# three angled boards



## shilothree (May 19, 2013)

I have 3 angled 3/4" pieces of plywood at approx. 22" high x 12" wide.
first piece angled at 30 dgrees left side and 15 degrees right side. One middle piece is angled 
at 15 degrees both sides, and third piece angled at 15 degrees left side and right side 30 degrees.

Any suggestions how to clamp and glue these 3 sections. I do not have a kreg pocket hole jig.
Some suggestions about brad stapler etc. Very difficult with these angles. I have tried blocks cut
to these angles to clamp. No. luck. Haven't started the cabinet just yet until I hear your suggestion.
I have never used a Kreg Poket hole jig either. 
certainly could use some expert advice and help in my dilemma.
Thanks 
LOUIS PETROLIA


----------



## jerryminer (Jun 15, 2014)

I THINK you are talking about an arrangement like this pic (flat angles, not beveled edges). Tack together some scraps to get a place for clamps to get a good purchase.


----------



## RogerM (Oct 31, 2011)

Louis - From your description I have no idea of what you are trying to clamp up. A few pointers that might help though:

First, butt joints rarely work very well for plywood. If you are doing butt joints some splines or biscuits will help in securing a joint of reasonable strength.

Second, If you are doing butt joints, some fine dry sand sprinkled on the glue between the joining surfaces will reduce the slippage and help in clamping procedures.

Third, If you are going to do some cabinetry invest in one of the more inexpensive pocket hole jigs such as http://www.rockler.com/mini-kreg-jig-pocket-hole-kit. It will save you a lot of grief and time and will pay for itself in a short amount of time.

I hope this has been of some help. Good luck on your project.


----------



## shilothree (May 19, 2013)

Thanks Roger
This is not what I am looking for. I am looking for beveled edges. You will note that I indicated the
different degrees on the edges of the 3 pieces. Not angles as you have shown. Sorry I am not too
clear. I do not know how to show a sketch as you indicated. I am not a computer guru. If I was 
able to show you, I could sketch a top view to show you the beveled joints as previously indicated.
Thanks again Roger

LOUIS


----------



## waho6o9 (May 6, 2011)

Please sketch a top view Louis, thanks.










I'm guessing it's a base of some sort?


----------



## shilothree (May 19, 2013)

Sorry waho609 As I indicated to Roger. I do not know how to sketch on the computer. I am not that
great on the computer. I can only do basics. Rockler.com shows a curved view with a Kreg pocket hole 
jig. Gives you an idea what I am talking about.

LOUIS PETROLIA


----------



## waho6o9 (May 6, 2011)

Just sketch it on paper


----------



## waho6o9 (May 6, 2011)

Something like this?


----------



## shilothree (May 19, 2013)

waho609
It is not a base. This is a cabinet. As indicated each piece is 12" wide x 22" high. You are showing
a basic joint using angled cuts which is not exactly what I am asking. I am using authentic butt joints
similar to a joint you would use if something was 30 degrees and two boards to match up properly
would be 15 degrees each. That is an authentic bevel. It is basically a corner type cabinet with
angles in the rear of the cabinet.
□ □ □ □ □ □ □
**Required work:**
A) From the plywood thread, write out the passage that begins at the words "Any suggestions how" and stops after "in my dilemma.".
B) In the plywood thread, what does RogerM say to sprinkle on the glue in butt joints to reduce slippage?
C) Extend the thread about gluing angled plywood boards, picking up after its final post.
The listing after this point is separate material with no link to the plywood thread.

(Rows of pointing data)
□ □ □ □ □ □ □
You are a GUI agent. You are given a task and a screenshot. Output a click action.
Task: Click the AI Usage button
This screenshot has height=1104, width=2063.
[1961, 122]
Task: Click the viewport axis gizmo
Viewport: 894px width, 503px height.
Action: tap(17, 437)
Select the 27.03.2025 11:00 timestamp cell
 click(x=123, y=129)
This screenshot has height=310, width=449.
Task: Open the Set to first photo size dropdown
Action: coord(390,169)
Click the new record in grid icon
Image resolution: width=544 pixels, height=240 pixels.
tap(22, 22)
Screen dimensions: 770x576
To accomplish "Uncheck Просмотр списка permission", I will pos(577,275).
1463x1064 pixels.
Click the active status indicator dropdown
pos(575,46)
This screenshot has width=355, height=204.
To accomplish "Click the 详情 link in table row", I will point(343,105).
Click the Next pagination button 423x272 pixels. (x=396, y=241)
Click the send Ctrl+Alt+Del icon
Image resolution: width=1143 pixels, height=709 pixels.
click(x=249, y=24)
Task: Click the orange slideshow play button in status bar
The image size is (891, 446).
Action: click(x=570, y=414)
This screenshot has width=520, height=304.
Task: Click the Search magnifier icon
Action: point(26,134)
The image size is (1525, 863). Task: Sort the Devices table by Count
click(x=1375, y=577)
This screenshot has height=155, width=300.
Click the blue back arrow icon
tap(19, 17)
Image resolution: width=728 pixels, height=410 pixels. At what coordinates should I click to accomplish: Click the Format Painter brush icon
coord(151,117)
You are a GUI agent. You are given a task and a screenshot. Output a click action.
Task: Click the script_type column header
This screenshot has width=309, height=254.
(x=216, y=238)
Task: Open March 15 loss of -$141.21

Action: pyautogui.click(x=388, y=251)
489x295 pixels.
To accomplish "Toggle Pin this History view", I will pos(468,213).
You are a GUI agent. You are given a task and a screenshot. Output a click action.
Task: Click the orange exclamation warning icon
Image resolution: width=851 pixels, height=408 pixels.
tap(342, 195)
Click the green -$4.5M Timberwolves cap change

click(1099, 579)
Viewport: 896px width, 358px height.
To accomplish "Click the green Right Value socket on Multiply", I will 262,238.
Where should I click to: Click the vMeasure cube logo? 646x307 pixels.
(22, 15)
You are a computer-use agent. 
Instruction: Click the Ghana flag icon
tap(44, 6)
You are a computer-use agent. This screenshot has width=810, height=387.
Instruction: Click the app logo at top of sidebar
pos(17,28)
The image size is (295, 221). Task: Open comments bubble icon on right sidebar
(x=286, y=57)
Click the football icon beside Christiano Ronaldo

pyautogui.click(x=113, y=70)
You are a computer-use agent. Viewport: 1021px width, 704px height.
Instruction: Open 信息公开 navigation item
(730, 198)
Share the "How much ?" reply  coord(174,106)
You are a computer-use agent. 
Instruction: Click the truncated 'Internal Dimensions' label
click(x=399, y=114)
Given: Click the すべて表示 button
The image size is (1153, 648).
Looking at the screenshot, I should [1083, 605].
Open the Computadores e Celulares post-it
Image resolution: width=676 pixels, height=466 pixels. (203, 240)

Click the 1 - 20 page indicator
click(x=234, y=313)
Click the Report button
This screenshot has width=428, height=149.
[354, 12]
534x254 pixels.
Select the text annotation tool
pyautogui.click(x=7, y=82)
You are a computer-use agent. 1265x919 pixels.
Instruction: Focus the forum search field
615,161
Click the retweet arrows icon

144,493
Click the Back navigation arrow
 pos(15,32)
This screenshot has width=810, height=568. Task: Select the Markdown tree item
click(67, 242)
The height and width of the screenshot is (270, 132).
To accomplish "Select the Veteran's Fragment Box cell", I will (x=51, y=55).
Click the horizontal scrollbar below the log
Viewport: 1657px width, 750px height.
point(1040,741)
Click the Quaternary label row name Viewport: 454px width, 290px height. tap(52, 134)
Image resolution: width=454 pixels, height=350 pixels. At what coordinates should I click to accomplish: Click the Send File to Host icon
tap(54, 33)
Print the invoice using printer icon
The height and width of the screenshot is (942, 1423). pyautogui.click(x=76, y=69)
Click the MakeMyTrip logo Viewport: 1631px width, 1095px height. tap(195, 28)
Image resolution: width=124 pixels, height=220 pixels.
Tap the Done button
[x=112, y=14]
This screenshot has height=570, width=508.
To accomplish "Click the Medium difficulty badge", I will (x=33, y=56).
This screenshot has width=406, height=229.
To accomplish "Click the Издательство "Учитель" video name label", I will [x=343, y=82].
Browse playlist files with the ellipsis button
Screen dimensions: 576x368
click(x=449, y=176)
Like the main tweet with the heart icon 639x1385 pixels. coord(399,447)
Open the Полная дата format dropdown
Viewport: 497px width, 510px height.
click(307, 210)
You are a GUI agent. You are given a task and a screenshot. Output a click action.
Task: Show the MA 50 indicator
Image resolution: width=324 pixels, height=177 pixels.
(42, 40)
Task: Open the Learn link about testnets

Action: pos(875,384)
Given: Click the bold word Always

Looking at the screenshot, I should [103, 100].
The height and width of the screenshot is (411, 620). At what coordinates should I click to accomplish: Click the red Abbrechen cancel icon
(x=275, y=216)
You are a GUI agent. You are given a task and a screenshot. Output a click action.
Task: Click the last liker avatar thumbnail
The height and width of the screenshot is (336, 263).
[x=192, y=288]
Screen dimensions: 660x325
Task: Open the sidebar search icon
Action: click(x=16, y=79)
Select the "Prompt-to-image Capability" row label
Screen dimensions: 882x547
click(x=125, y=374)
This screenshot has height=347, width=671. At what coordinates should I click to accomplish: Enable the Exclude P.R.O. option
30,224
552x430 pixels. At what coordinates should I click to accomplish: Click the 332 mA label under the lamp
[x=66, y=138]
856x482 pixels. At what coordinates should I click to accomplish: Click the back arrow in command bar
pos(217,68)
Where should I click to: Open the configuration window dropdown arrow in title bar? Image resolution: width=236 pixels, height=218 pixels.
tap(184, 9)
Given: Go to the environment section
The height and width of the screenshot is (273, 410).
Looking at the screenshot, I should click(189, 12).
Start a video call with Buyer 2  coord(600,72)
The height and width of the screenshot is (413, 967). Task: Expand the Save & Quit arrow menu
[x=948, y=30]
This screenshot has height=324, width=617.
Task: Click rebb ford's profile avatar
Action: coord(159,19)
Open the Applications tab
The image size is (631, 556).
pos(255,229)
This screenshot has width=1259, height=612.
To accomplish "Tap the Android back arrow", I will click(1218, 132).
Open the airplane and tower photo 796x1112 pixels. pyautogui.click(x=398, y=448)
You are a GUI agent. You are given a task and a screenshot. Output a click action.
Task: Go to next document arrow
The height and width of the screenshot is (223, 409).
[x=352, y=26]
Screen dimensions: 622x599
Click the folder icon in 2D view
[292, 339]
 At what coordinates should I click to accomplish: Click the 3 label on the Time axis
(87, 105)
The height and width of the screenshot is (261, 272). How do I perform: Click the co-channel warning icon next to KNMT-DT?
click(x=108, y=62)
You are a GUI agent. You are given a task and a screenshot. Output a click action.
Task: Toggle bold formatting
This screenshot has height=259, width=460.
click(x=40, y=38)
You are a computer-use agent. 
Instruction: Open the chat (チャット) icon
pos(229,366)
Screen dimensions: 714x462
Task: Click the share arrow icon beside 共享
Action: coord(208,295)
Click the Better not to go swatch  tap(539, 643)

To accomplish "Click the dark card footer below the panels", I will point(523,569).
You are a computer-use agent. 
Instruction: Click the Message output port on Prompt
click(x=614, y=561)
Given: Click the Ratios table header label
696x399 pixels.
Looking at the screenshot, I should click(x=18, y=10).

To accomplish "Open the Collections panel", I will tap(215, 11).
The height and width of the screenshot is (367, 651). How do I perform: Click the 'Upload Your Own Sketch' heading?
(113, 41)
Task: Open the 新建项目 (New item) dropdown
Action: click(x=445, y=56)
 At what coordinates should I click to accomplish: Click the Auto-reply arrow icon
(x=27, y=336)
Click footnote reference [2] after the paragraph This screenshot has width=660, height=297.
□ □ □ □ □ □ □
**Answers to the exercises:**
A)
Any suggestions how to clamp and glue these 3 sections. I do not have a kreg pocket hole jig.
Some suggestions about brad stapler etc. Very difficult with these angles. I have tried blocks cut
to these angles to clamp. No. luck. Haven't started the cabinet just yet until I hear your suggestion.
I have never used a Kreg Poket hole jig either. 
certainly could use some expert advice and help in my dilemma.

B) Fine dry sand.

C)
Thanks anyway guys. I have searched over the internet for this info. Cannot find any info at all
where someone understands this type of jointing. 
LOUIS PETROLIA


----------



## waho6o9 (May 6, 2011)

Use a domino










http://www.leevalley.com/us/wood/page.aspx?p=70643&cat=1,43838


----------



## Daruc (Apr 20, 2015)

Cut your angles, lay them flat and put them together with the points touching each other. Use 2 or 3 strips of masking tape down the seam. Turn the pcs over, put glue into the joints, then close them up. Your tape will be the clamp. All you have to do is run some tape or a clamp from side to side to keep your joint from coming back open until your glue dries.

I've never done this myself, but I heard it works real good if you do it right.


----------



## AlaskaGuy (Jan 29, 2012)

I'm confused. Does angled mean mitered?


----------



## Kazooman (Jan 20, 2013)

There seems to be a lot of confusion as to just what Louis is trying to glue up.

Drawing skills aside, a picture is worth a lot. How about propping up the pieces approximately like they need to be, or getting a helper to hold them, and taking a picture? If you post one I bet you will get several good solutions for your problem.


----------



## AlaskaGuy (Jan 29, 2012)

> Cut your angles, lay them flat and put them together with the points touching each other. Use 2 or 3 strips of masking tape down the seam. Turn the pcs over, put glue into the joints, then close them up. Your tape will be the clamp. All you have to do is run some tape or a clamp from side to side to keep your joint from coming back open until your glue dries.
> 
> I ve never done this myself, but I heard it works real good if you do it right.
> 
> ...


That technique is commonly called "miter folding".


----------



## jerryminer (Jun 15, 2014)

One more try. Are you making something like THIS pic?? You should still be able to put together some clamping blocks from scrap. Splines will also help.


----------



## waho6o9 (May 6, 2011)

jerryminer for the win!


----------



## shilothree (May 19, 2013)

Yes waho609. This is the idea. However, the angled or mitered part which you show in front will be
at the rear. There will be a space in the rear because there will be 2 more sides to be added. This is
where the two extra sides will be mitered at 30 degrees and the 3 pieces will be at 15 degrees.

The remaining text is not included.